第七幕
初めて鉄砲を撃ってから一週間が経っていた。鉄三郎様と一緒に弘道館に来た日には必ず鉄砲の練習というか鉄三郎様からのスパルタ教育があった。
木刀の素振りや最近は馬の乗り方まで厳しく指導されている。
僕が鉄砲を撃ち終わり、鉄三郎様の方を見ると紙に向かって鉄三郎様はうなっていた。
「どうかされましたか?」
「うむ。

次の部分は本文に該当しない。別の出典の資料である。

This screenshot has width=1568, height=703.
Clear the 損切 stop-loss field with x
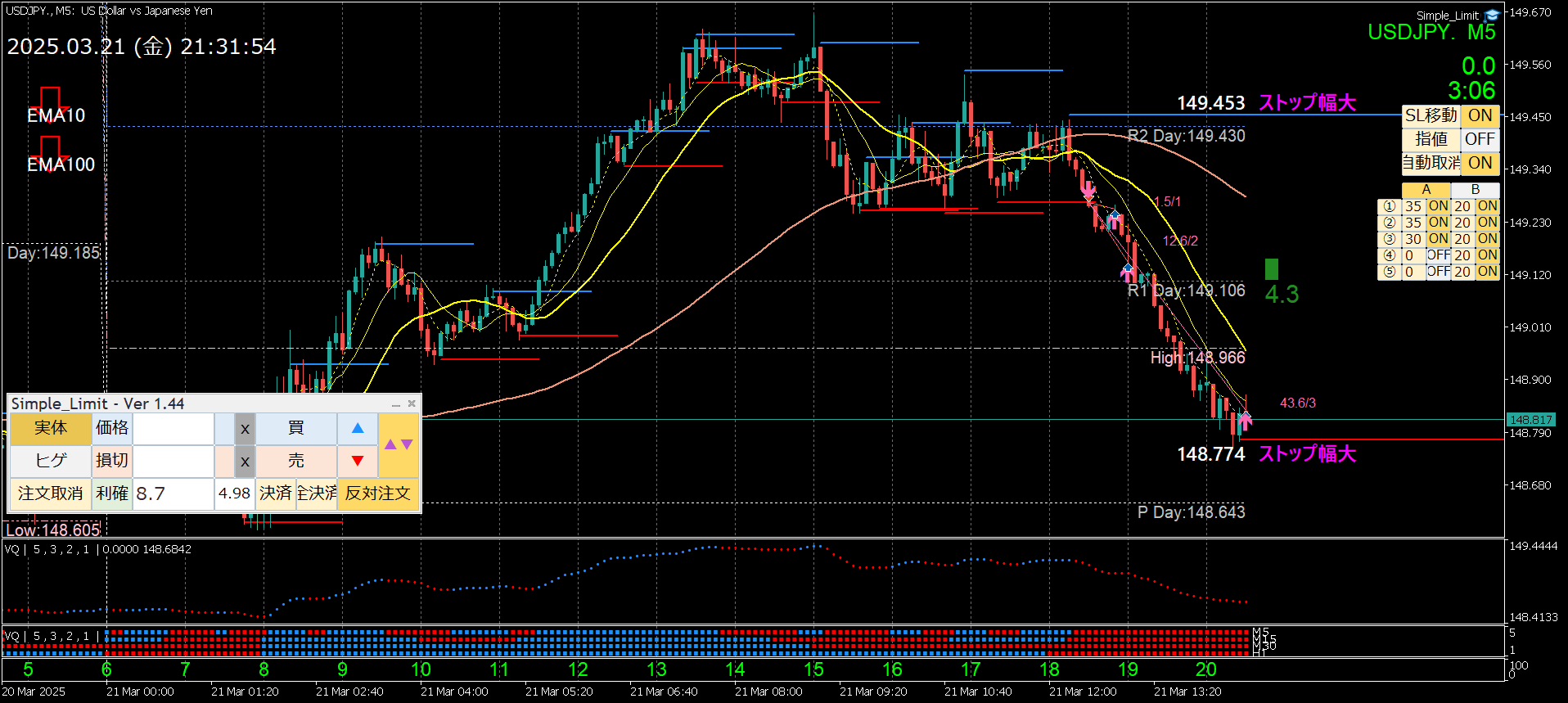[245, 462]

今日は25の日だ。
私は毎月25の日に先一か月の目標を決め、一か月の振り返りとともにできた点と至らなかった点を考慮して次の目標を決めておる。」
「すごく意識が高いですね。
ただ毎日を生きてるだけの僕には到底できない事です。」
「貞治、ただ生きている事も難しいのだ。
我らは民からの年貢により生活できているが、農民は自らが作った作物の出来次第では生きる事も難しい。
最近は農作物の出来が良くないとの話も聞く。
父上が松平定信公の幕政改革をされたときに倣い質素倹約を呼び掛けても、父上の目が届かぬからといって贅を尽くしておった者もいた。
もちろん父上は見逃さずに減給や役職の解任などの措置をとる事によって厳しく取り締まられた。

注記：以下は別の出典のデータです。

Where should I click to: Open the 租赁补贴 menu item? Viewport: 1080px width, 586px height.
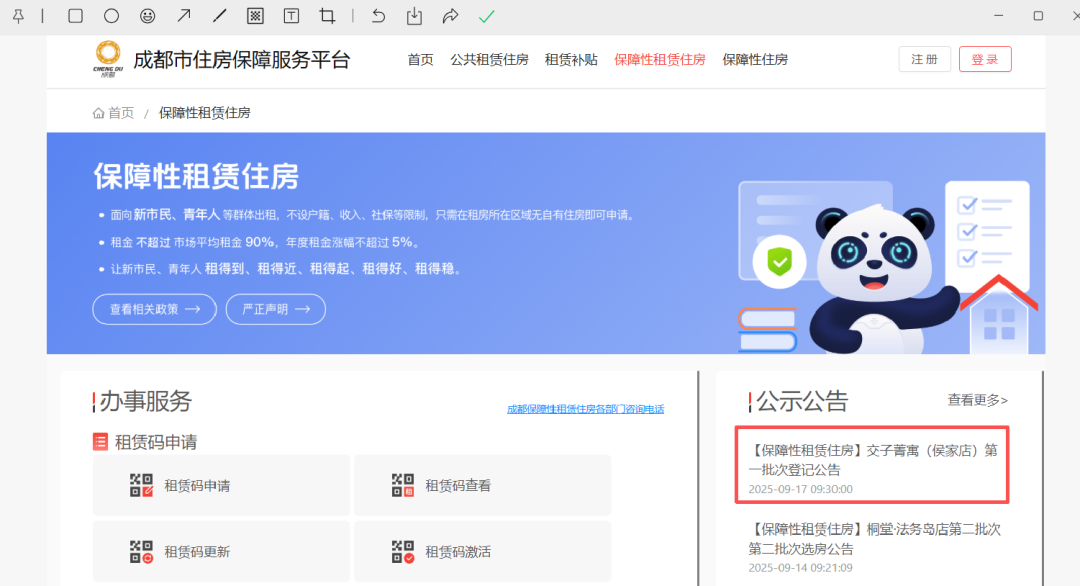click(x=571, y=59)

武士とは、農民や商人によって生かされているのだ。だからこそ、武士は常に武芸を磨き、教養を得て、大事の際に先頭で指揮をとれるように学び、鍛えねばならない。
貞治は武士ではないが、私の従者である以上は武士として見られるという事を忘れないでほしい。」
「わかりました。」
僕がそう答えると、鉄三郎様は笑顔で僕に紙を渡し、
「貞治も考えてみてはどうだ?
自らがやるべき事、やらねばならぬ事を理解すれば、行動が変わり、ただ生きている生活から意味のある生活に変わるかもしれないぞ。」
「そうですね、考えてみます。」
僕が紙を受け取ると、一人の若い男が小走りで近寄ってきて鉄三郎様に何か耳打ちをした。
鉄三郎は少し驚いた顔になり、僕に向かって
「貞治、少し席を外す。お主はここで目標を考えて待っていてくれ。」
「えっ?わかりました。」
鉄三郎と若い男がものすごい勢いで走って行ったので何かは気になったが主君が待てというなら待つしかないのが現状だったので、僕は先ほど鉄三郎様がしていたように紙に向かってうなりだした。